Wonders and the Order of Nature, 1150-1750


Lorraine Daston and Katharine Park. Wonders and the Order of Nature, 1150-1750. New York: Zone Books, 1998. 511 pp. Ill. $36.50.

Wonders--regardless of whether they appear in the form of natural marvels, ominous prodigies, sports of nature, or divine miracles--have always represented the eruption of exception from the rule, of chance into the ordained causal chain, of fleeting and ephemeral phenomena into the inexorable course of time, of bizarre singularities into the universal partitions of being. Wonders defy taxonomies. They make the barriers between categories permeable: natural and artificial (automata), individual and specific (monstrous births), natural and supernatural (salamanders, phoenixes, basilisks, barnacle geese), wild and civilized (Tartars, Pygmies), animate and inanimate (magnet, quicksilver), human and animal (satyrs, centaurs, cynocephali), male and female (hermaphrodites, bearded women), sacred and secular (comets, eclipses), local and distant (African and Asian exotica).

The main topic in the ambitious history of wonders written by Lorraine Daston and Katharine Park is precisely this challenging and shifting character of marvels. As the authors point out, a history of wonders has been made possible by relevant changes in the intellectual disciplines in the last twenty years, and particularly by the questions posed by anthropology, philosophy, and cultural history to standards of rationality and order. In writing this history, they say they have purposely "abandoned a plot of linear, inexorable naturalization for one of sensibilities that overlapped and recurred like waves" (p. 11). Instead of adopting the narrative conventions that are usual in the historiography of science, they have written a story that is "not punctuated by clearly distinguished epistemes or turning points, but is instead undulatory, continuous, sometimes cyclical" (p. 17). [End Page 818]
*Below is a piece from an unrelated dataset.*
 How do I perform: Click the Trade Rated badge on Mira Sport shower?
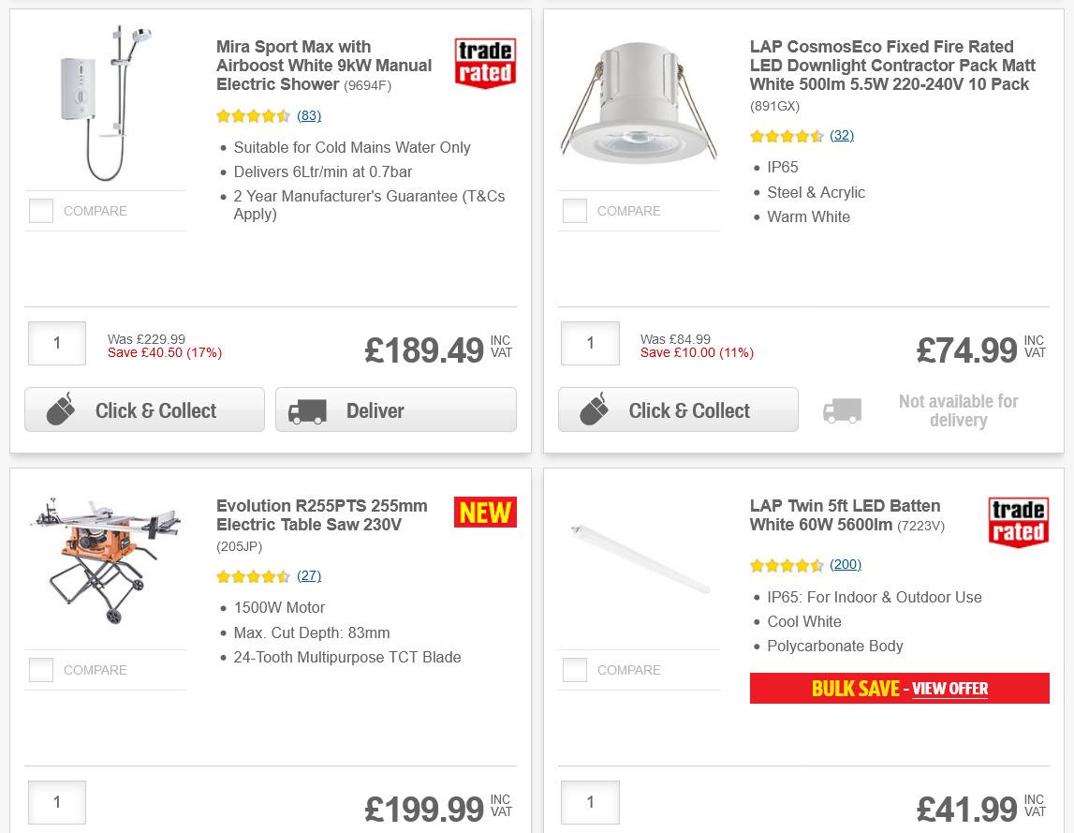(x=484, y=62)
The traditional narrative wants the decline of wonders to result from the rise of the Enlightenment with its secularized and disenchanted view of the natural and human world. More often than not, the shift has been depicted as a transition from humankind's childhood to its adulthood. The authors still place the end of marvels in the Enlightenment, but this is not due to the alleged triumph of rationality, but because savants programmatically started ignoring wonders and excluding the domain of the preternatural. In this reading, the Enlightenment project was not so much a process of naturalization of wonders as one of exclusion and neutralization. The domestication of the subversive potential of wonders assumed different strategies--transforming wonder into the calm admiration of God's work, on the one hand, or finding natural causes to explain prodigies and supposedly divine inspirations, on the other.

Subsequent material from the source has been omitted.